StephennFernandes commented 1 year ago

hey @mechanicalsea

i build something like this , and got all the xvectors. Could you please confirm and validate if what i did was correct, dont want to end up in a wrong implementation as i am new to this.

import os
import glob
import numpy
import argparse
import torchaudio
from speechbrain.pretrained import EncoderClassifier
import torch
from tqdm import tqdm
import torch.nn.functional as F

spk_model = {
    "speechbrain/spkrec-xvect-voxceleb": 512, 
    "speechbrain/spkrec-ecapa-voxceleb": 192,
}

def f2embed(wav_file, classifier, size_embed):
    signal, fs = torchaudio.load(wav_file)
    assert fs == 16000, fs
    with torch.no_grad():
        embeddings = classifier.encode_batch(signal)
        embeddings = F.normalize(embeddings, dim=2)
        embeddings = embeddings.squeeze().cpu().numpy()
    assert embeddings.shape[0] == size_embed, embeddings.shape[0]
    return embeddings

def process(args):
    wavlst = []
    for ext in ["wav", "flac"]:
        wav_dir = os.path.join(args.input_root, "*." + ext)
        wavlst_split = glob.glob(wav_dir)
        print(f"{ext.upper()} {len(wavlst_split)} utterances.")
        wavlst.extend(wavlst_split)

    spkemb_root = args.output_root
    if not os.path.exists(spkemb_root):
        print(f"Create speaker embedding directory: {spkemb_root}")
        os.makedirs(spkemb_root)
    device = "cuda" if torch.cuda.is_available() else "cpu"
    classifier = EncoderClassifier.from_hparams(source=args.classifier_model, run_opts={"device": device}, savedir=os.path.join('/tmp', args.classifier_model))
    size_embed = spk_model[args.classifier_model]
    for wav_file in tqdm(wavlst, total=len(wavlst), desc="Extracting XVectors"):
        basename = os.path.splitext(os.path.basename(wav_file))[0]
        xvector = f2embed(wav_file, classifier, size_embed)
        numpy.save(os.path.join(spkemb_root, f"{basename}.npy"), xvector)

def main():
    parser = argparse.ArgumentParser()
    parser.add_argument("--input-root", "-i", required=True, type=str, help="Input directory containing WAV files.")
    parser.add_argument("--output-root", "-o", required=True, type=str, help="Output directory for speaker embeddings.")
    parser.add_argument("--classifier-model", "-c", type=str, required=True, default="speechbrain/spkrec-xvect-voxceleb",
                        choices=["speechbrain/spkrec-xvect-voxceleb", "speechbrain/spkrec-ecapa-voxceleb"],
                        help="Pretrained model for extracting speaker embeddings.")
    args = parser.parse_args()
    print(f"Extracting XVectors from {args.input_root}, "
        + f"and saving to {args.output_root}, "
        + f"using the {args.classifier_model} classifier with {spk_model[args.classifier_model]} size.")
    process(args)

if __name__ == "__main__":
    """
    python get_xvectors.py \
        -i /path/to/wav/files \
        -o /path/to/output/dir \
        -c speechbrain/spkrec-xvect-voxceleb
    """
    main()
mechanicalsea commented 1 year ago

As you got all the xvectors and used speechbrain/spkrec-xvect-voxceleb model as well as def f2embed function, I think it would be good.

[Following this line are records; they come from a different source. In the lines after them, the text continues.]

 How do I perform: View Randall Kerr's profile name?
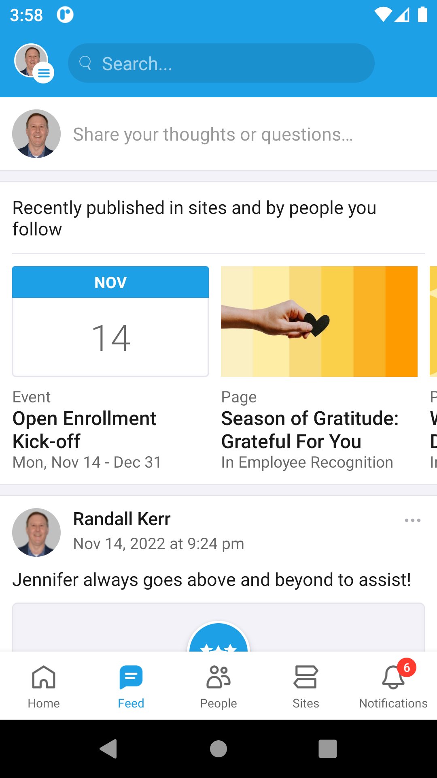(122, 519)
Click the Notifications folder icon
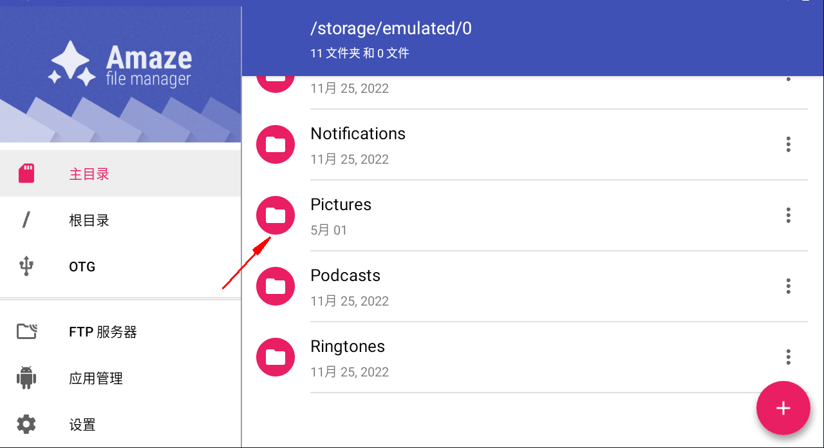Viewport: 824px width, 448px height. pos(276,144)
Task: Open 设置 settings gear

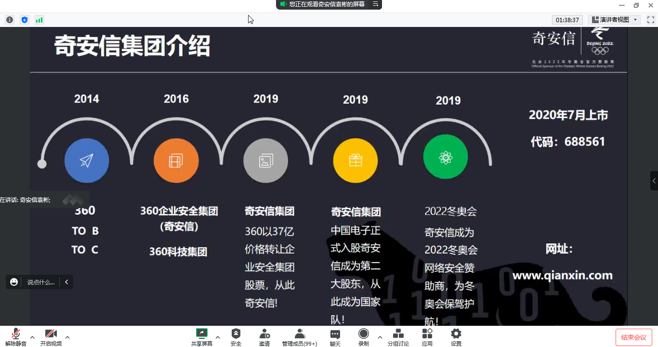Action: tap(456, 336)
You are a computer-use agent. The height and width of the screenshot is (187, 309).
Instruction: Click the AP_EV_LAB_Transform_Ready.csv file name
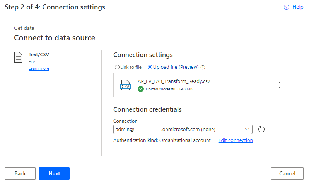tap(174, 81)
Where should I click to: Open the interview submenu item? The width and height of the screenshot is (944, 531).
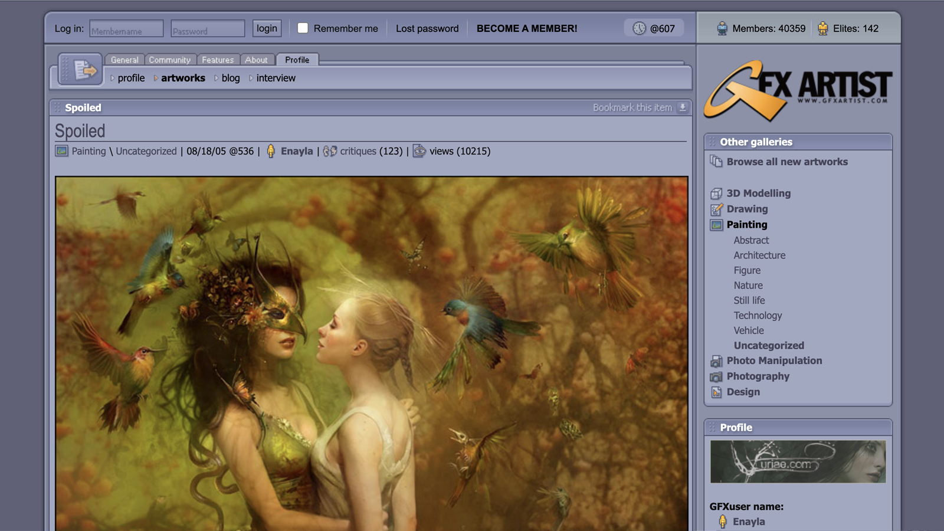[x=276, y=78]
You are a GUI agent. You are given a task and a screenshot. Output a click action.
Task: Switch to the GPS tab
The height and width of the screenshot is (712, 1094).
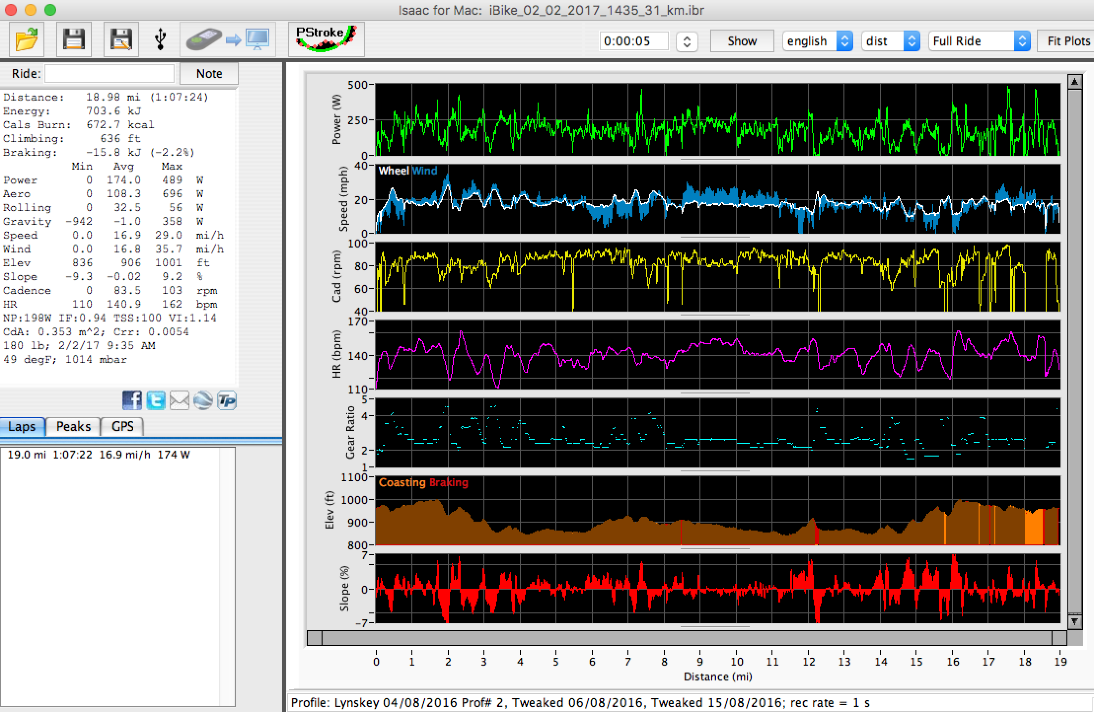pos(122,427)
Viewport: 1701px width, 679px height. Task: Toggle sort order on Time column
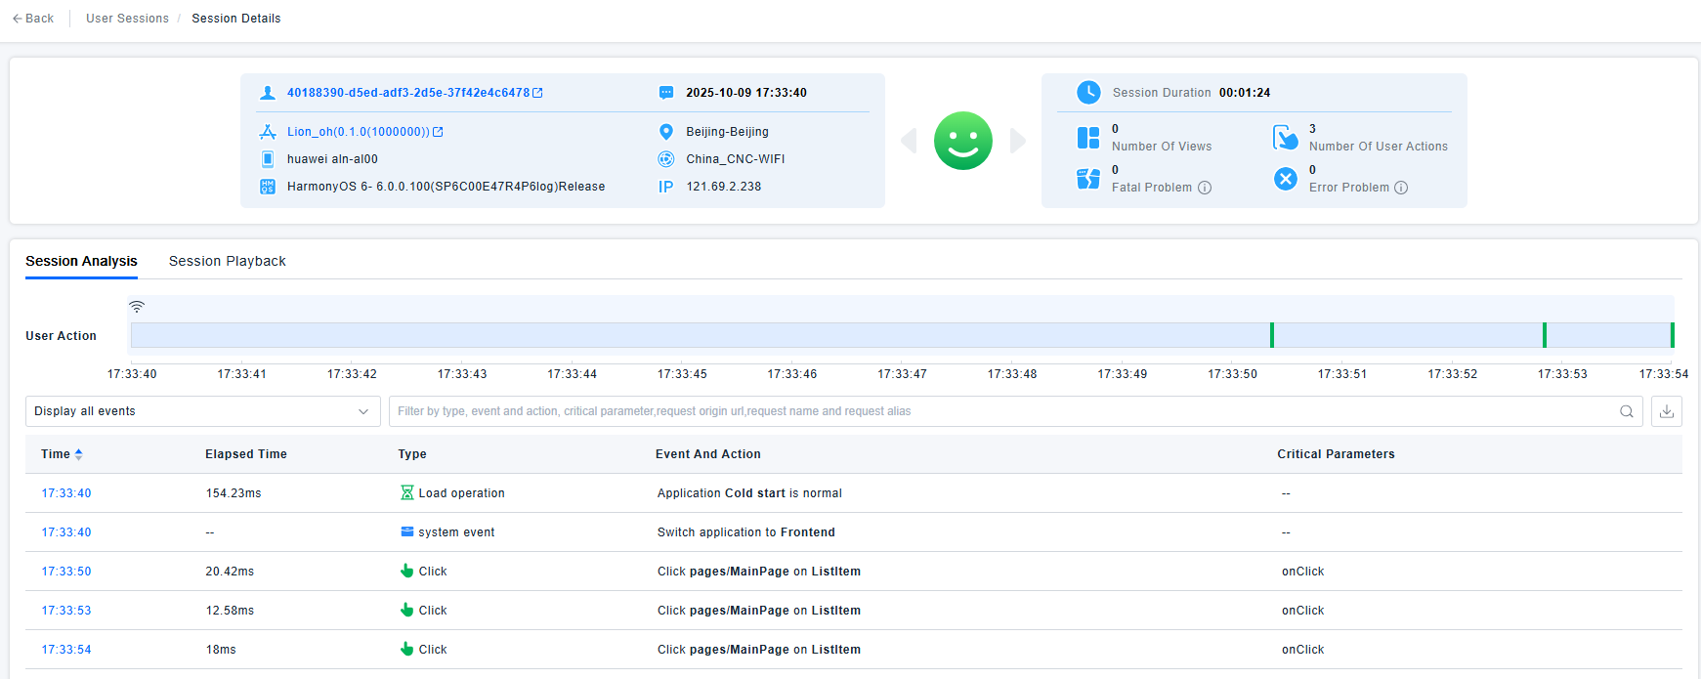(78, 454)
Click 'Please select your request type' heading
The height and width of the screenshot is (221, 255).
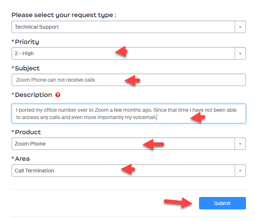click(64, 15)
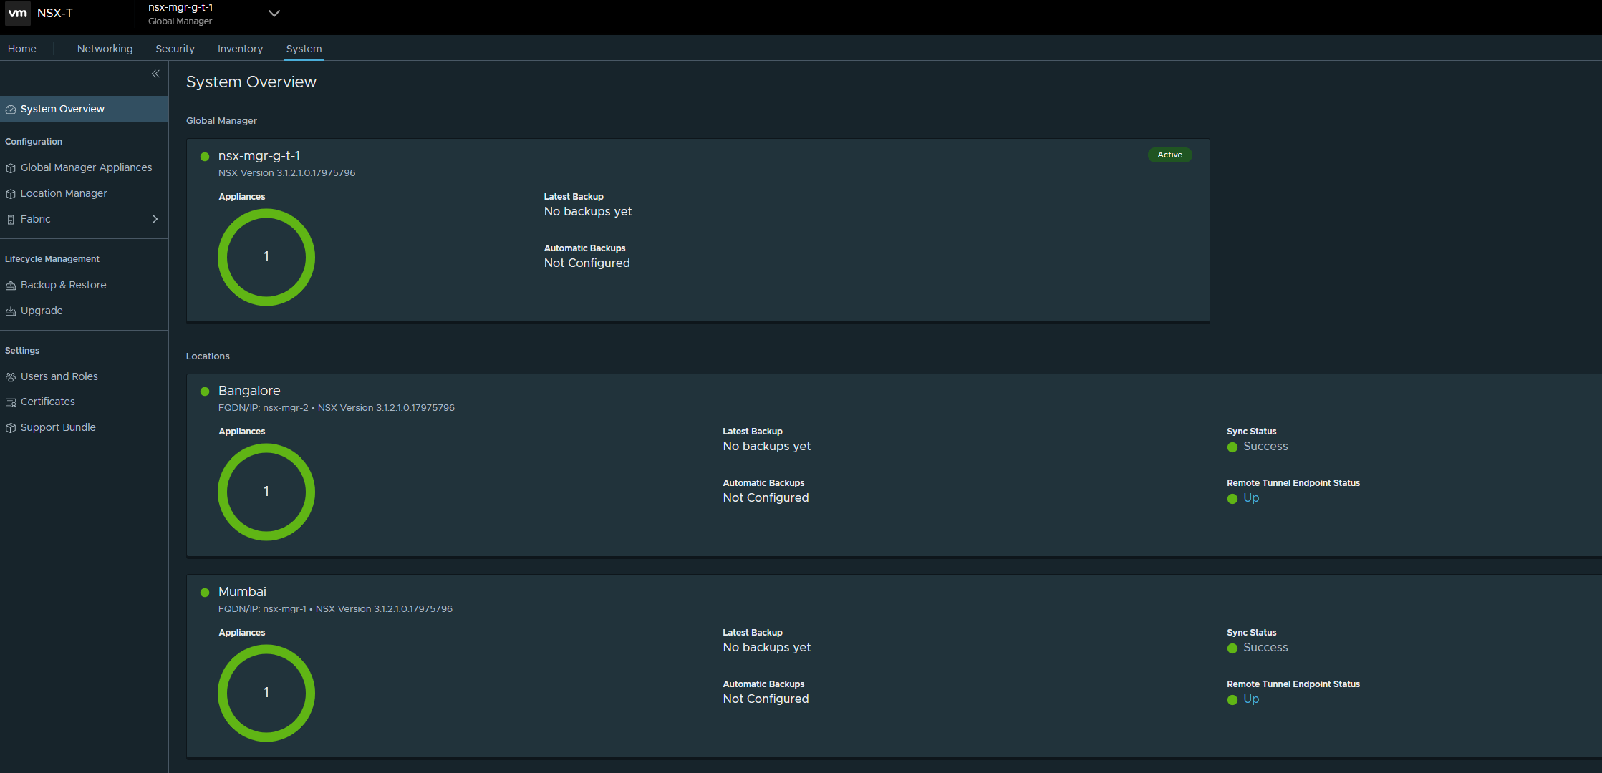Go to the Inventory tab
The width and height of the screenshot is (1602, 773).
pos(240,49)

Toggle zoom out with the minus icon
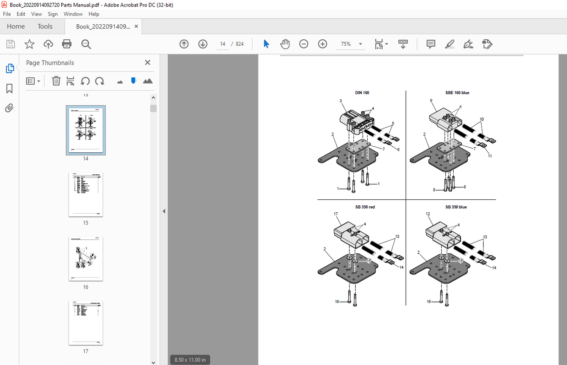pos(304,44)
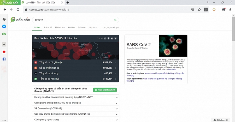Switch to the Tin tức tab
This screenshot has width=235, height=122.
pyautogui.click(x=82, y=27)
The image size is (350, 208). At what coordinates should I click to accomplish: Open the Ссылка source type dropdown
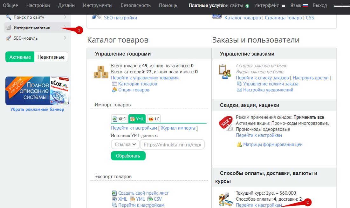click(x=125, y=144)
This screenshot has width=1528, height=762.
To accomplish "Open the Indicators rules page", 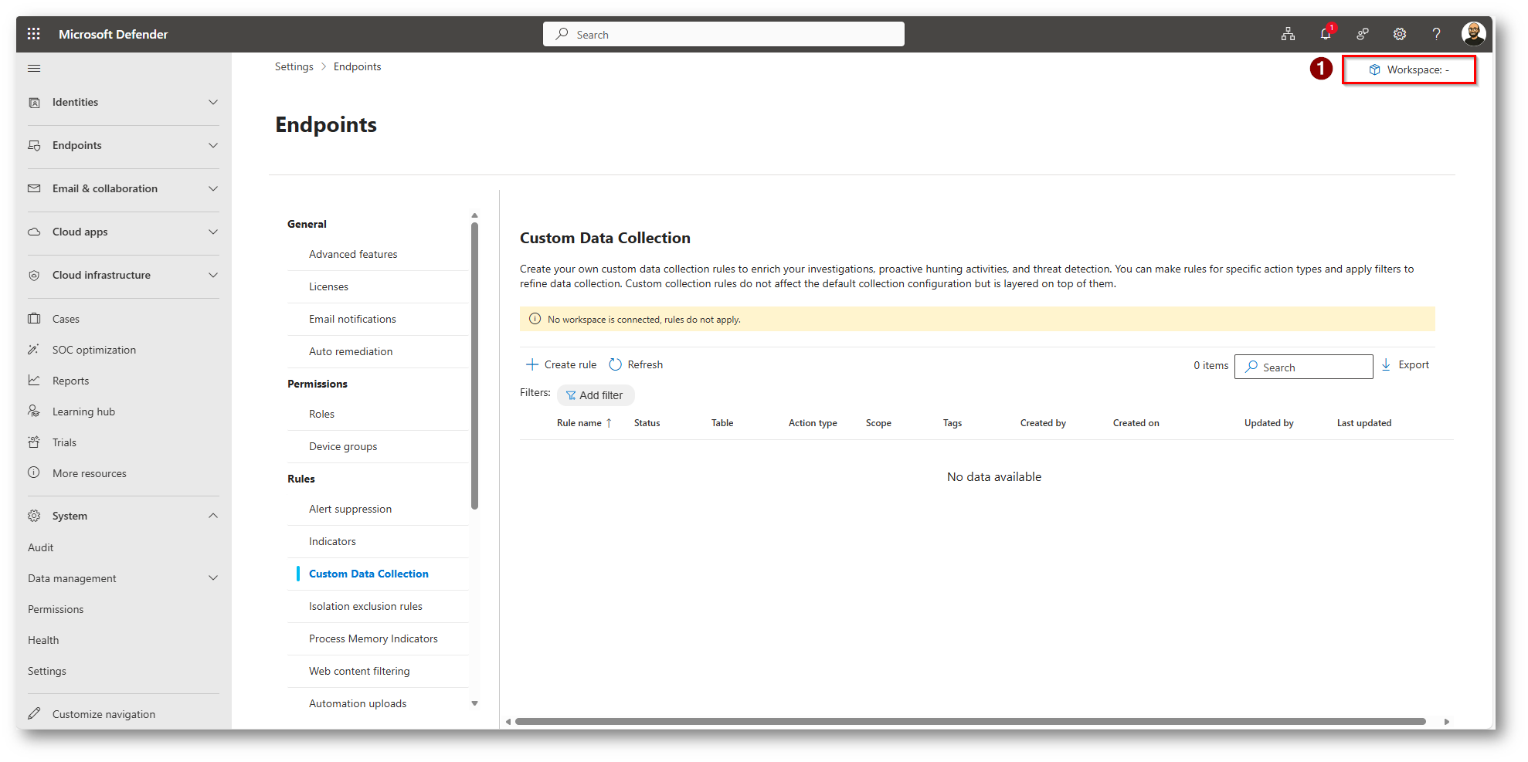I will click(x=332, y=541).
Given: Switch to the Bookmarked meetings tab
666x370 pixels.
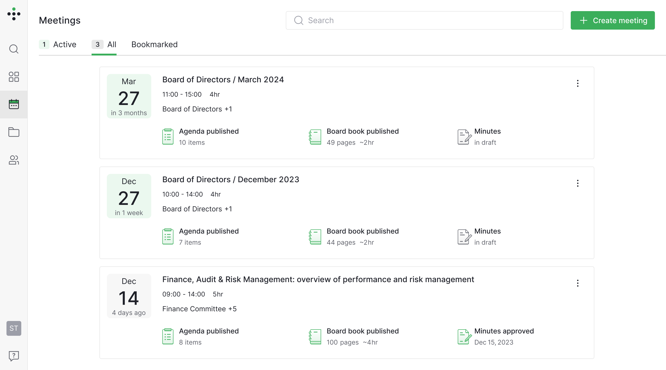Looking at the screenshot, I should (154, 44).

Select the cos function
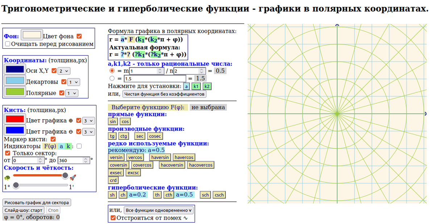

StephennFernandes commented 1 year ago

@mechanicalsea as my training dataset is multilingual that are multiple indian languages, but the model used is speechbrain/spkrec-xvect-voxceleb will there be any issues with performance and accuracy of the xvector ? will this have any impact on my speechT5 pretraining ?

mechanicalsea commented 1 year ago

@mechanicalsea as my training dataset is multilingual that are multiple indian languages, but the model used is speechbrain/spkrec-xvect-voxceleb will there be any issues with performance and accuracy of the xvector ? will this have any impact on my speechT5 pretraining ?

could you post an another issue about extracting multilingual language speaker embedding?